● Assignment
Apart from pictures, transcribe exactly each line from the one containing "Image resolution: width=1024" through the final line of the listing below.

# # # # #

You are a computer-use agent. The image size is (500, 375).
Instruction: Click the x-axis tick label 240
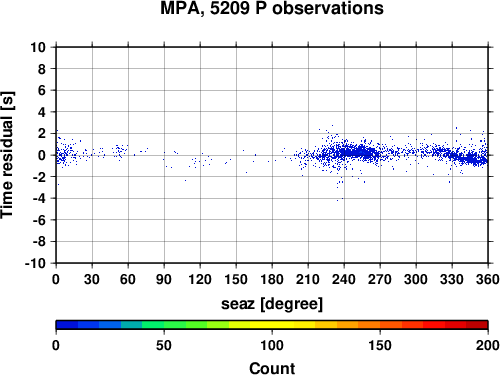point(344,279)
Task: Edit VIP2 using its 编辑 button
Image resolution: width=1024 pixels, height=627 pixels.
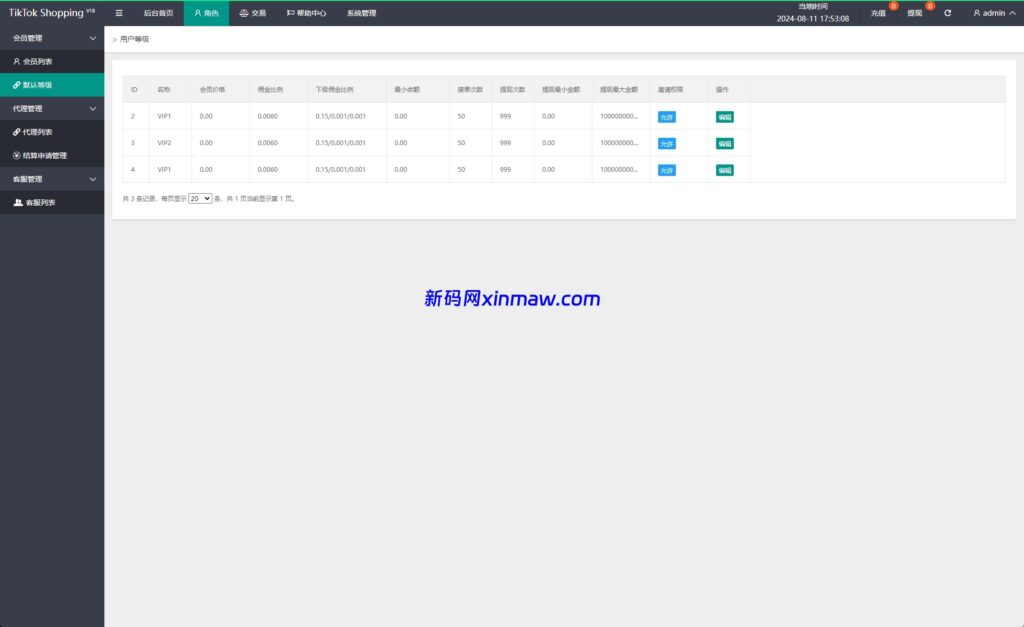Action: point(723,143)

# # # # #

● Solved exercise
Image resolution: width=1024 pixels, height=627 pixels.
Action: point(723,143)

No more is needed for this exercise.